On a weekend where every touch was fought with intensity and passion, great respect was manifest but no love was lost between Ivy League fencing rivals Harvard and Columbia. The two schools, after all, were battling for supremacy at the Ivy League North Championship (Feb. 25) at Harvard’s Gordon Track and Field Center.
Reigning NCAA men’s epee champion Benji Ungar ’08 saw to it that the 4th-ranked Crimson (12-1 overall; 4-1 Ivy) wouldn’t be denied, earning Harvard a share of the 2007 Ivy League championship with their New York opponents by scoring a dramatic victory over Columbia’s Dwight Smith and giving the Crimson a narrow 14-13 result over the previously undefeated Lions. This is the third-straight year Harvard men have figured in the league championship; in 2006, they won the title outright.
The Harvard men entered the weekend still smarting from a 16-11 loss to Princeton at the Ivy League South Championships (held Feb. 11 in Philadelphia). Heading into Sunday’s competition, the Crimson were also dealing with a variety of injury concerns and absences, including men’s team captain and former All-Ivy League selection Sam Cross ’07 as he continues his battle with leukemia.
“With our men’s early loss to Princeton coupled with ongoing injury problems I was concerned about our chances against Columbia,” said Harvard head coach Peter Brand. “However, with six victories in epee and a respectable showing by both our foil and saber squads, we prevailed – a great testament to the character of our team.”
The Harvard men started the day in good fashion with a lopsided 25-2 victory over Brown, capping it off with a solid 19-8 win against Yale, but it was the round against Columbia that gave Harvard a share of the Ivy title and many Crimson supporters a sample of the best that collegiate fencing has to offer. While the Lions claimed slight (5-4) squad victories in both sabre and foil, Harvard earned a 6-3 victory in epee, thanks to Ungar’s perfect record. Ungar’s efforts were augmented by a strong performance from junior Teddy Sherrill.
The Crimson women (13-2 overall; 5-1 Ivy), ranked No. 3 in the most recent USFCA College Fencing Coaches’ Poll, entered Sunday’s competition tied with second-ranked Columbia, with both teams possessing identical records of 3-0 in Ivy League competition.
The Crimson’s dreams of a third successive Ivy League title were denied, however, as the exceptionally talented Columbia team – led by 2004 U.S. Olympian Emily Jacobsen – overwhelmed the Harvard women. The host Crimson found themselves on the wrong end of a 22-5 score-line, having been dealt comprehensive defeats in both foil and sabre, but rallied to pick up a victory in the epee events, winning by a score of 5-4 on the strength of wins from Maria Larsson ’09 and Jasmine McGlade ’07.
The women fared better against both Brown and Yale, with the 2005 and 2006 Ivy League champion Crimson earning identical 20-7 victories over both schools.

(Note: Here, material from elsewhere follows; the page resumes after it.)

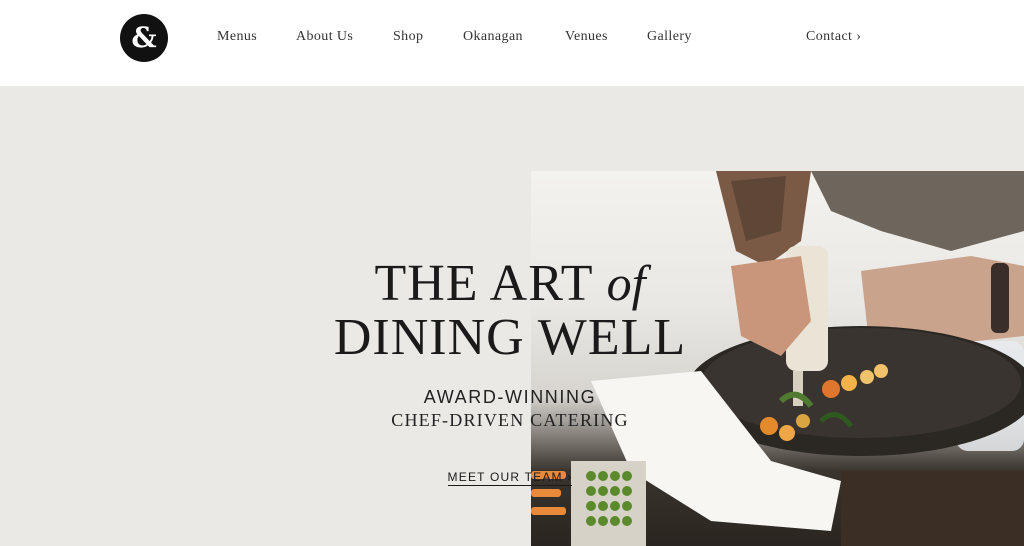  I want to click on hero-title: THE ART of DINING WELL, so click(510, 310).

Ultimately, though, the Crimson clearly missed the services of All-American foilist Emily Cross ’08, the former junior world champion currently on leave from the team as she trains to make the 2008 U.S. Olympic squad.
With the dual-meet season completed, coach Brand now looks to focus his efforts on keeping the teams healthy as they prepare for the IFA Championships in Lawrenceville, N.J., on Saturday (March 3) and the NCAA Northeast Regional competition to be held on March 10 at Tufts. Fencers from the NCAA regionals can advance to the NCAA Championships, which Harvard captured for the first time in school history in 2006.